For each 1000 documents we calculate weddingdays & birthdays.
Until the total count.

Is caculating in the above method is a scalable one or doing it for all documents at once, and if there is any other pattern which is scalable it would be of great help.

Note:

Using this query in a cron task to send push notifications to users regarding the upcoming events.

db.collection.profiles.aggregate([
{
        $project: {
          _id: 0,
          fcmToken: 1,
          userNumber: 1,
          displayName: 1,
          todayDayOfYear: { $dayOfYear: new Date() }, // this returns the current day in year ex:if today is feb 10,2022 => 41
          birthDayOfYear: { $dayOfYear: "$birthDate" }, //this returns the day in year of user birthday,
          weddingDayOfYear: { $dayOfYear: "$weddingDate" }, //this returns the day in year of user weddingDay
        },
      },
      //Projecting profiles for calculating the daysTillBirthday or birtday in n days
      {
        $project: {
          fcmToken: 1,
          userNumber: 1,
          displayName: 1,
          daysTillBirthday: {
            $subtract: [
              {
                $add: [
                  "$birthDayOfYear",
                  {
                    $cond: [
                      { $lt: ["$birthDayOfYear", "$todayDayOfYear"] },
                      365,
                      0,
                    ],
                  },
                ],
              },
              "$todayDayOfYear",
            ],
          },
          daysTillWeddingDay: {
            $subtract: [
              {
                $add: [
                  "$weddingDayOfYear",
                  {
                    $cond: [
                      { $lt: ["$weddingDayOfYear", "$todayDayOfYear"] },
                      365,
                      0,
                    ],
                  },
                ],
              },
              "$weddingDayOfYear",
            ],
          },
        },
      },
      // Filtering the profiles which has birthdays in 14 days
      {
        $match: {
          $or: [
            { daysTillBirthday: { $lt: 15 } },
            { daysTillWeddingDay: { $lt: 15 } },
          ],
        },
      },
])

Jason_Tran · February 22, 2022, 10:45pm

Hi @Santhosh_R,

Welcome to the community

but can I do the same thing in batches.

Just to clarify, how would you be running this in batches? Additionally, would you be able to provide some sample documents that are used in the aggregation pipeline you’ve mentioned?

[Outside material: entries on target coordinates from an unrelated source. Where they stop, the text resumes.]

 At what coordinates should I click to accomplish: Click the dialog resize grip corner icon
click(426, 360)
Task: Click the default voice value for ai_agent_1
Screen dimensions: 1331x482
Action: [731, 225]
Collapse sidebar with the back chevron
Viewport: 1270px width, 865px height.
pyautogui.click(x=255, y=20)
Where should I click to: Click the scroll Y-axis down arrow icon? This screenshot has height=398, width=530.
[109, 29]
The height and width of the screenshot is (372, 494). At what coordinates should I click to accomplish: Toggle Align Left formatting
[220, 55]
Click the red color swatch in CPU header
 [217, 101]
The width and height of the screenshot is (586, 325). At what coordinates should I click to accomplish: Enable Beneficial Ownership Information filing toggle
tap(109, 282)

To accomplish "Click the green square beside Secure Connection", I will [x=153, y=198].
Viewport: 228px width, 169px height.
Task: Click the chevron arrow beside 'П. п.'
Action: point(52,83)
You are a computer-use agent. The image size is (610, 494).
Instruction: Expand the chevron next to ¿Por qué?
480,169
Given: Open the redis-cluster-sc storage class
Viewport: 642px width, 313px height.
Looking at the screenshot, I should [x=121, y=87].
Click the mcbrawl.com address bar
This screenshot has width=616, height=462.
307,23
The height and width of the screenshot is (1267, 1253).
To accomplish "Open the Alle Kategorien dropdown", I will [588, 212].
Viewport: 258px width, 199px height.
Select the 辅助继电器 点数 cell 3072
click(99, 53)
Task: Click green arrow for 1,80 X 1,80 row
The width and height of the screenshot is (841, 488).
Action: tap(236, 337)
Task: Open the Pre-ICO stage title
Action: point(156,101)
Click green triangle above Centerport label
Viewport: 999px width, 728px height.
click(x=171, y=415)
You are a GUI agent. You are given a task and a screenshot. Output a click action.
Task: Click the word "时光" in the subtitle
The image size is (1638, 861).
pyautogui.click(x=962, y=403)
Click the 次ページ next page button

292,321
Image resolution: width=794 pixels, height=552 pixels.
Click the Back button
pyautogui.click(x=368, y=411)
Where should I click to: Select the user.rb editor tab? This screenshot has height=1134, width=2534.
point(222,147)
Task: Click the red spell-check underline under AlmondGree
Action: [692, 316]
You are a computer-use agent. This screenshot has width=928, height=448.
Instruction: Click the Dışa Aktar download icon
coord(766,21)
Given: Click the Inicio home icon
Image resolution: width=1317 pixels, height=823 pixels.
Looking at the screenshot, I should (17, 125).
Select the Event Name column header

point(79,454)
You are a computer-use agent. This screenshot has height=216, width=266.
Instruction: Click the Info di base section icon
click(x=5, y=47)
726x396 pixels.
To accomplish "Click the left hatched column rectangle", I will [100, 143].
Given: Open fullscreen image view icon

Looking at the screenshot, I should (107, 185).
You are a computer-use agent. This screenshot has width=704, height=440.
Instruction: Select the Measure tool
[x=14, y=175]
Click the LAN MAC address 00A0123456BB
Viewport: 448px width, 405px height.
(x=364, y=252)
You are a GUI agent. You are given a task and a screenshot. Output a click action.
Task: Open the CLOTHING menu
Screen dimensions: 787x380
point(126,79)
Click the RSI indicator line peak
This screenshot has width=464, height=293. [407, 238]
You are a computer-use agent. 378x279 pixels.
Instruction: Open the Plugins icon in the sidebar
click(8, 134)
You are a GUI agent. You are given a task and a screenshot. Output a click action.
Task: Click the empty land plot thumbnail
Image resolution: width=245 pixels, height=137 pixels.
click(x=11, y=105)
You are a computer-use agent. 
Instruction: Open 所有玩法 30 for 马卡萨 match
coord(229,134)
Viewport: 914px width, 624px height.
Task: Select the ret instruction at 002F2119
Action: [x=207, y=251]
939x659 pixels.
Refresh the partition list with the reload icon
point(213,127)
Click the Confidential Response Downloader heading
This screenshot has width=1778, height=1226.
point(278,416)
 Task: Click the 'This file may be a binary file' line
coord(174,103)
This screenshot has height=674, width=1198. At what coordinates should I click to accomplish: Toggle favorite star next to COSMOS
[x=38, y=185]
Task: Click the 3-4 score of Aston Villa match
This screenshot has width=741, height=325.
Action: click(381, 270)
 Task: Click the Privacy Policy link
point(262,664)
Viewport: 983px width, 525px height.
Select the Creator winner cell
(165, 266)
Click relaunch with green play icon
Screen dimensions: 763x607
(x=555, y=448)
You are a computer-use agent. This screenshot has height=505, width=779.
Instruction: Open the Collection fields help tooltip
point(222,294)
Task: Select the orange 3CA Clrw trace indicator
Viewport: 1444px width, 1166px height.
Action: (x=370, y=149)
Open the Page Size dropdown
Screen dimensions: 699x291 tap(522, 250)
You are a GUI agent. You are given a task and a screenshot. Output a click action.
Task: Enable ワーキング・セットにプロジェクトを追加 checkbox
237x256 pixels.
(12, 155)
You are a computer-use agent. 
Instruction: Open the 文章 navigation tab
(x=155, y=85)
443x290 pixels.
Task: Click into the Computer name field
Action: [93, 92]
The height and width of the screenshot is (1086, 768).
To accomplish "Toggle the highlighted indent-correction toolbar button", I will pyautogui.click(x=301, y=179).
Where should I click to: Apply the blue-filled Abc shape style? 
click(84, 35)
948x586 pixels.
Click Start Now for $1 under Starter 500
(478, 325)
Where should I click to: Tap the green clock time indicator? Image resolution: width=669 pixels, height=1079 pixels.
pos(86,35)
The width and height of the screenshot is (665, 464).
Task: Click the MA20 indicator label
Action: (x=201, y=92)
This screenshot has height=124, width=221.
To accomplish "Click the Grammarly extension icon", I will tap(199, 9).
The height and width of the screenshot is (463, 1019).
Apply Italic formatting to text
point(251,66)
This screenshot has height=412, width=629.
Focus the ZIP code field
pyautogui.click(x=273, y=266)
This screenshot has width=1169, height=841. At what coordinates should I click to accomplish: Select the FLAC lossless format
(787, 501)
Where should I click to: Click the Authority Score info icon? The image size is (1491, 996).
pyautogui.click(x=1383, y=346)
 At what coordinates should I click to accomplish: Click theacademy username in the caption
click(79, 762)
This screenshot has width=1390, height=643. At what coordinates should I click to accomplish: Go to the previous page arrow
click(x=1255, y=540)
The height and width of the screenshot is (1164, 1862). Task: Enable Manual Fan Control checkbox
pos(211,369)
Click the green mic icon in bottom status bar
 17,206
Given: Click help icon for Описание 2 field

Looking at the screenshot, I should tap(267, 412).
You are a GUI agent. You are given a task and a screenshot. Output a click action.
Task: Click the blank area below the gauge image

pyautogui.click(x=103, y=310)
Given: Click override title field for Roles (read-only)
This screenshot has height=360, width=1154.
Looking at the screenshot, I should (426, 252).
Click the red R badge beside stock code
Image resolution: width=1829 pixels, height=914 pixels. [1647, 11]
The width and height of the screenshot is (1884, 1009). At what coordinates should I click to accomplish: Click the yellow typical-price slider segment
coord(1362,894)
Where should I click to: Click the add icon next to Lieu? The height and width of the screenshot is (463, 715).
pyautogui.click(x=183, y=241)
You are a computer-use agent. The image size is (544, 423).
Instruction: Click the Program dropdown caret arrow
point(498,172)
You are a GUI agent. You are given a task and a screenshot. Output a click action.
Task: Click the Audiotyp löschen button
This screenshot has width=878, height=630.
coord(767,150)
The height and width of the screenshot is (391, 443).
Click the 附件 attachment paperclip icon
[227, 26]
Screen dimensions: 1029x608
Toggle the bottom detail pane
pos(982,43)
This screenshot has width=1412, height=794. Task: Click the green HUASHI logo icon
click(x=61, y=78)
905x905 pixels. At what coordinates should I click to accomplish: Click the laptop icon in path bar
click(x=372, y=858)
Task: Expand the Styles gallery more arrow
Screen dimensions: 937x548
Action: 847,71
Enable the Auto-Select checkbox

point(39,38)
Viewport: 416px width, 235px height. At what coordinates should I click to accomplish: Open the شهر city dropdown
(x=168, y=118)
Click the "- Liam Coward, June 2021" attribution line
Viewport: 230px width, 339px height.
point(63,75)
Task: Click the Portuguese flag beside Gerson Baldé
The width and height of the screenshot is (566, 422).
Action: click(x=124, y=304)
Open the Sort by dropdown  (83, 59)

Is caculating in the above method is a scalable one or doing it for all documents at once, and if there is any other pattern which is scalable it would be of great help.

There are some more details on Aggregation Pipeline Optimization documentation but getting some of the sample docs may assist with coming up with alternative approaches.

Look forward to hearing from you.

Regards,
Jason

Santhosh_R · February 23, 2022, 3:07am

@Jason_Tran Thank you for your welcoming .

Below here I have attached some sample documents for the above profile collection.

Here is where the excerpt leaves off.